#### Goal of the exercise:
Scan the entries below. Return every line that includes "back".

Stored data

↓

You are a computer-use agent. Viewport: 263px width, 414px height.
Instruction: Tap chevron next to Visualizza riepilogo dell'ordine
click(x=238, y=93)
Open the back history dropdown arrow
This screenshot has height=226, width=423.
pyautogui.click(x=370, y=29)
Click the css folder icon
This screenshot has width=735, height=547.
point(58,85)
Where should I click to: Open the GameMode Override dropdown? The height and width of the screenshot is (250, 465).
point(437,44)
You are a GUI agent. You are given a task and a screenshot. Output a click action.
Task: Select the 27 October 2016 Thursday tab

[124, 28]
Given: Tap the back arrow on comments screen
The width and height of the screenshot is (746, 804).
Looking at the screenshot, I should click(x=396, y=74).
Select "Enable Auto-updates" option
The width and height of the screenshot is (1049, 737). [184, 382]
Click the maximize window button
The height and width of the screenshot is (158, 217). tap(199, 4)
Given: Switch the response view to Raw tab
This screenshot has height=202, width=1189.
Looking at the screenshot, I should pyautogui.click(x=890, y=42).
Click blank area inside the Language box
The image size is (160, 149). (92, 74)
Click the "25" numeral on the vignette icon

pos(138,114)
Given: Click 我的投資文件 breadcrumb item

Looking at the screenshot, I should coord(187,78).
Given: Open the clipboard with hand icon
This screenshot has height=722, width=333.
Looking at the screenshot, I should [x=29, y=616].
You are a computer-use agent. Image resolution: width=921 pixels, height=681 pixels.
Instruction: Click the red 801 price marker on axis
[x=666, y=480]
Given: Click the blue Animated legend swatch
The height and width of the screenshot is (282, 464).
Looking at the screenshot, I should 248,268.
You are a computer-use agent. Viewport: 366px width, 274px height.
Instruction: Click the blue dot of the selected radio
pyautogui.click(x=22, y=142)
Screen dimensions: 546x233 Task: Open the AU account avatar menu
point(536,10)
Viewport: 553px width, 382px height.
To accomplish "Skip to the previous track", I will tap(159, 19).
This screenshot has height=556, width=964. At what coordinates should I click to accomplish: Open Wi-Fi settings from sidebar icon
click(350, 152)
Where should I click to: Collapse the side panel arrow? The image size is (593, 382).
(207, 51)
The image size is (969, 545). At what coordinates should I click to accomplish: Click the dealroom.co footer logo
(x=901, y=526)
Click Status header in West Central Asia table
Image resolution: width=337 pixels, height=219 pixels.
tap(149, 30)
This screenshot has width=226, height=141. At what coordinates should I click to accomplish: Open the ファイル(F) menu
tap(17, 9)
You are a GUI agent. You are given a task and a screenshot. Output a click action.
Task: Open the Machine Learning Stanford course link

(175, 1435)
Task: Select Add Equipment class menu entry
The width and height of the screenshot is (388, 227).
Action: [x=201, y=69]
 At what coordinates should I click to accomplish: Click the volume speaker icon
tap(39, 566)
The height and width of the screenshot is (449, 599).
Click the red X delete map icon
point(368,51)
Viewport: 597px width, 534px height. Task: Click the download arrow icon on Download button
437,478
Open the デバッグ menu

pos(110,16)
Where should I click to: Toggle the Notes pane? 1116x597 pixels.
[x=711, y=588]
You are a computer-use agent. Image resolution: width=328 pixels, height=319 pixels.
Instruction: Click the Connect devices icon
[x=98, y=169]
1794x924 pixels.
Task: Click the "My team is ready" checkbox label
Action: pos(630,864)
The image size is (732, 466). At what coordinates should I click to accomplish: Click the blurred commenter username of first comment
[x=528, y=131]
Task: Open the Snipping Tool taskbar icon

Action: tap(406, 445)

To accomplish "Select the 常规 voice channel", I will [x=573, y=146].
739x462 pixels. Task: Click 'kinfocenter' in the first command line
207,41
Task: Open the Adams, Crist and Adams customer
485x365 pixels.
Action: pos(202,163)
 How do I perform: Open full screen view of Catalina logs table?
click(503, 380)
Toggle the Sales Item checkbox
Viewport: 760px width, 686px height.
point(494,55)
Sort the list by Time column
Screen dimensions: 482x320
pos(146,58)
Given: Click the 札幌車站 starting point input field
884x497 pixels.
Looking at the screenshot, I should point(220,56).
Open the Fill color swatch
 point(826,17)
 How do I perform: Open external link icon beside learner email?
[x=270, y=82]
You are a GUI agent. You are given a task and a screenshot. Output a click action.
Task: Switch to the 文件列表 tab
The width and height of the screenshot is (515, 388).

↑

#### Exercise response:
Open the back history dropdown arrow
Given: Tap the back arrow on comments screen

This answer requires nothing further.